**Prompt**
Copy the entries without a single change. Pictures should be dropped.
[Record extracts — start]
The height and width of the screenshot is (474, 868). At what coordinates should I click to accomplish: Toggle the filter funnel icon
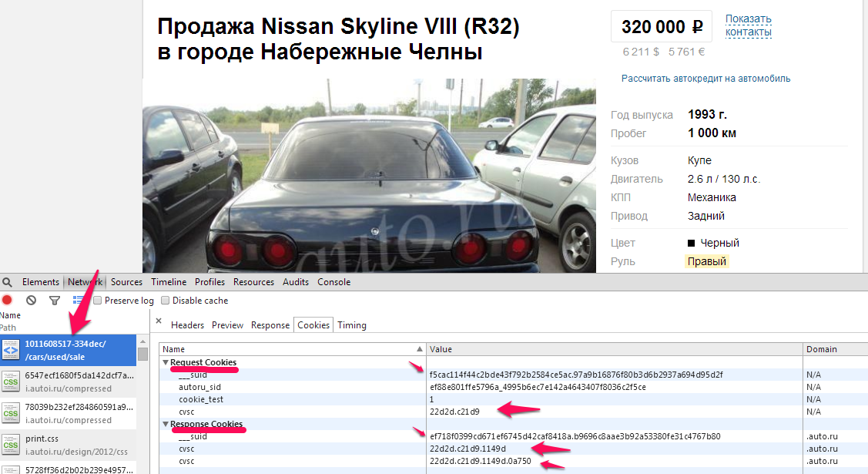54,300
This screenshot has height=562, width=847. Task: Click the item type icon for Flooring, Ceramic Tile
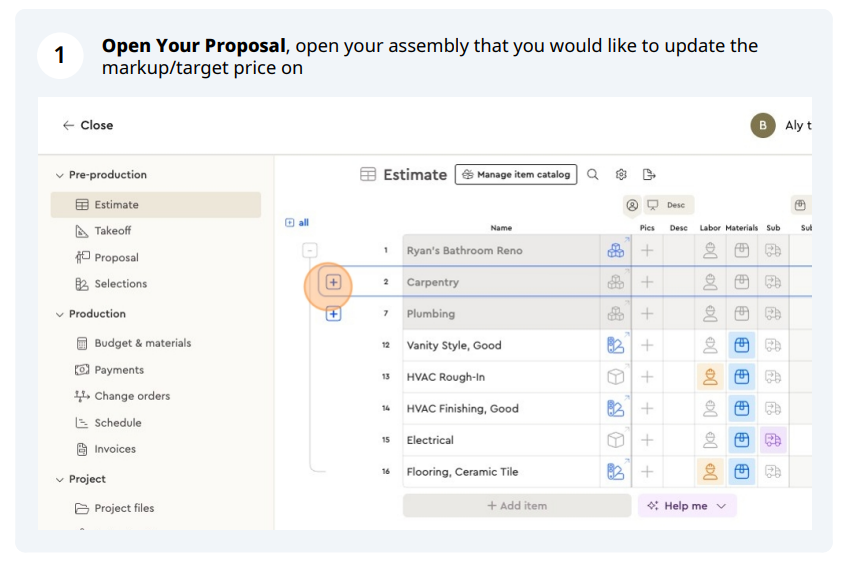(615, 471)
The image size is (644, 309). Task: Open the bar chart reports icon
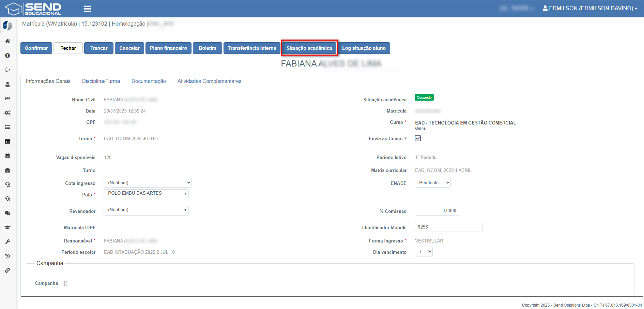tap(7, 99)
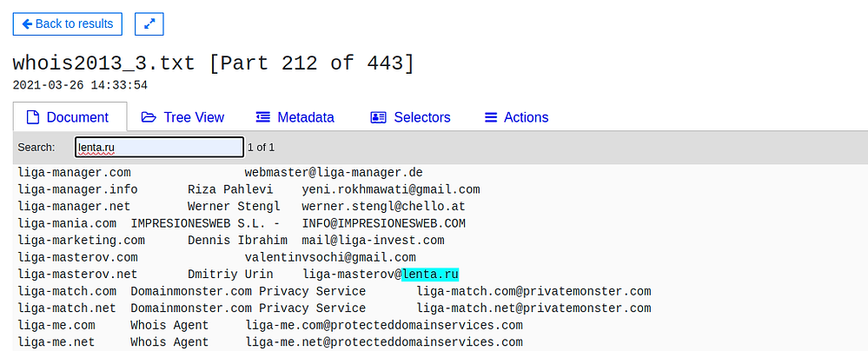868x351 pixels.
Task: Click the folder icon on Tree View tab
Action: pos(149,117)
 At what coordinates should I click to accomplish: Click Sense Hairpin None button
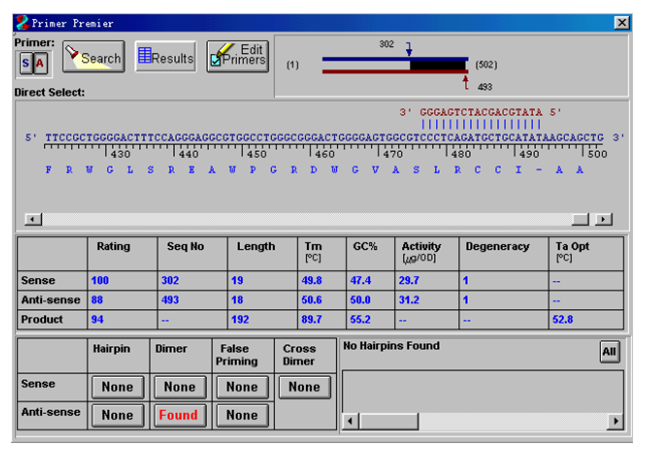[117, 387]
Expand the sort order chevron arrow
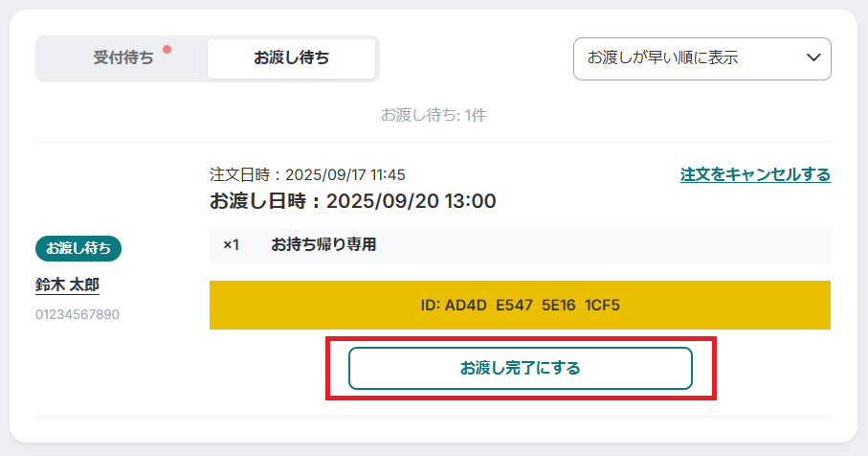Viewport: 868px width, 456px height. pyautogui.click(x=813, y=57)
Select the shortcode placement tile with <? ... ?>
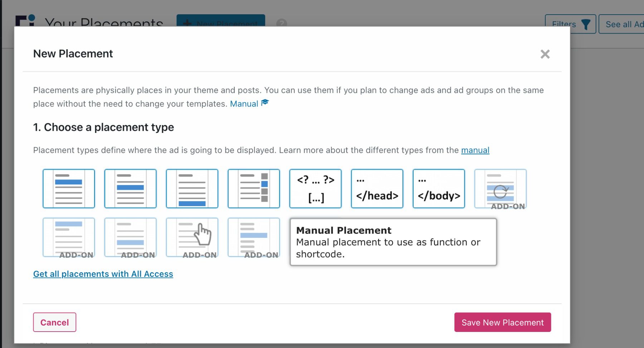The width and height of the screenshot is (644, 348). click(x=315, y=188)
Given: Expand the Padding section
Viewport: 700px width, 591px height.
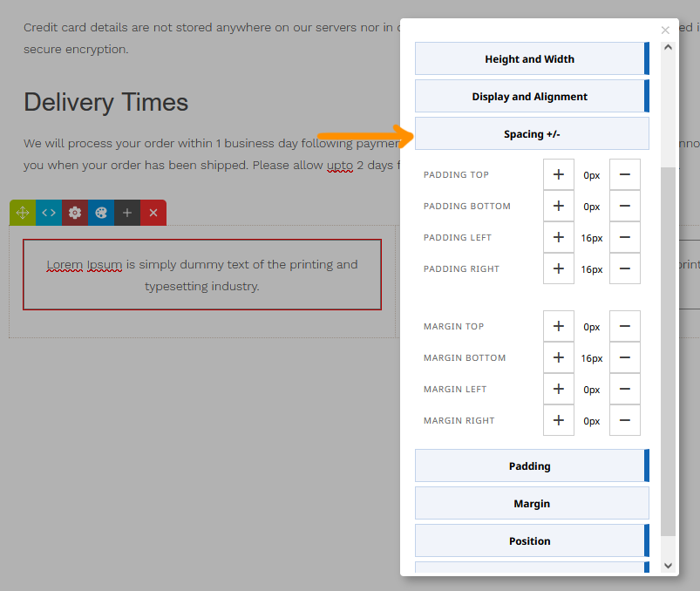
[Record extracts — finish]
**Solution for this problem**
The height and width of the screenshot is (474, 868). At what coordinates should I click to accomplish: Toggle the filter funnel icon
54,300
This screenshot has height=562, width=847. Task: Click the item type icon for Flooring, Ceramic Tile
(615, 471)
The image size is (644, 309). Task: Open the bar chart reports icon
tap(7, 99)
868x351 pixels.
Task: Click the folder icon on Tree View tab
Action: pos(149,117)
 At what coordinates should I click to accomplish: Click Sense Hairpin None button
[117, 387]
Expand the sort order chevron arrow
Viewport: 868px width, 456px height. pyautogui.click(x=813, y=57)
Select the shortcode placement tile with <? ... ?>
The width and height of the screenshot is (644, 348). click(x=315, y=188)
Given: Expand the Padding section
Viewport: 700px width, 591px height.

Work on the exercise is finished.